Il tutto mentre l’attore dalle mille espressioni facciali e vocali si dimena sulla scena, in un disordine ordinato, all’interno di ’habitat’ appositamente disegnati: vere sculture di arte contemporanea flessibili ed estensibili, multiformi (in qualche modo antropomorfe), proprio come è la vita umana.
Sono questi i principali ingredienti e presupposti di Fratto_X, spettacolo che per una settimana ha squarciato a più riprese il silenzio della sala Shakespeare dell’Elfo Puccini di Milano (dove è stato riproposto dopo il debutto e il successo del 2012) con le risate “a tutta pancia” dalla platea.

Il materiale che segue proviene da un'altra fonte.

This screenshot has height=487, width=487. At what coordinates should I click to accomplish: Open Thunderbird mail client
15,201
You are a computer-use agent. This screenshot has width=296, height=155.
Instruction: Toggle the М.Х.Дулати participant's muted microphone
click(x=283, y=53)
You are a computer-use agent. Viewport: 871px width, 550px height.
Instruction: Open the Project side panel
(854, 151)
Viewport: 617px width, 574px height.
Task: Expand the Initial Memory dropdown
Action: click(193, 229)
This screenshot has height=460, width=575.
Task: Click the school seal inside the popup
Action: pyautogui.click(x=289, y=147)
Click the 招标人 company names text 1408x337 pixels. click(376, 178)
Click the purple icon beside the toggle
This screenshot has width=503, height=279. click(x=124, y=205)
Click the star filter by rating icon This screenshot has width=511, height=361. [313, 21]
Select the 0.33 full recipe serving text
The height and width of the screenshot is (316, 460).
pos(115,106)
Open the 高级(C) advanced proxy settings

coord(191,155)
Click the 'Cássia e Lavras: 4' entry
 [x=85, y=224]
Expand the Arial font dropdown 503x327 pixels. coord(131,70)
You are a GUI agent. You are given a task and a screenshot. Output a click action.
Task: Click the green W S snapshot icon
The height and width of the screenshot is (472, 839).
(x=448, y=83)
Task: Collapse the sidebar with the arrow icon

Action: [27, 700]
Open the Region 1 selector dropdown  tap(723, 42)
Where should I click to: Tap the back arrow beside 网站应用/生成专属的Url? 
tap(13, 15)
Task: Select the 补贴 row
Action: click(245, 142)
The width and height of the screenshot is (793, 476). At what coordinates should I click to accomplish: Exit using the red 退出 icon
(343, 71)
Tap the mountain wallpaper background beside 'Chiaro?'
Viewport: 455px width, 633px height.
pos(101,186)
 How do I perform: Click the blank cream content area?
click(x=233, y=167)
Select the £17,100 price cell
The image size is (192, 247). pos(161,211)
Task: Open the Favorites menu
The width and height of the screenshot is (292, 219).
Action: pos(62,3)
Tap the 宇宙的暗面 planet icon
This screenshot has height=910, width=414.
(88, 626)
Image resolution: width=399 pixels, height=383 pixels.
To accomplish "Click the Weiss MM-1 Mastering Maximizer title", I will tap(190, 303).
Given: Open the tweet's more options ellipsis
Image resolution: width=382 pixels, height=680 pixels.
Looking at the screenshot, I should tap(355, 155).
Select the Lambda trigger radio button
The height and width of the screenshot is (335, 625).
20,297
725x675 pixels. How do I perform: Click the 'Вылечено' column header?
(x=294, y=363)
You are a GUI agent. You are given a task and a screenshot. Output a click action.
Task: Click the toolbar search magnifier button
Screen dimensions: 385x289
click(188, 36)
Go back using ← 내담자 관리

La forma e la demenza spesso hanno scritto pagine importanti nella vita. Perché la forma copre la demenza,
sostiene l’uomo-scheggia che si muove in scena con un uso del corpo estremo e instancabile, alternando ai movimenti continui scambi vocali e richiami: l’uomo è il geniale e irrequieto Antonio Rezza (accompagnato sul palco da un bravissimo Ivan Bellavista, spesso suo aiuto scena); la forma è data appunto dagli habitat in cui i due si muovono, come di consueto creati da Flavia Mastrella.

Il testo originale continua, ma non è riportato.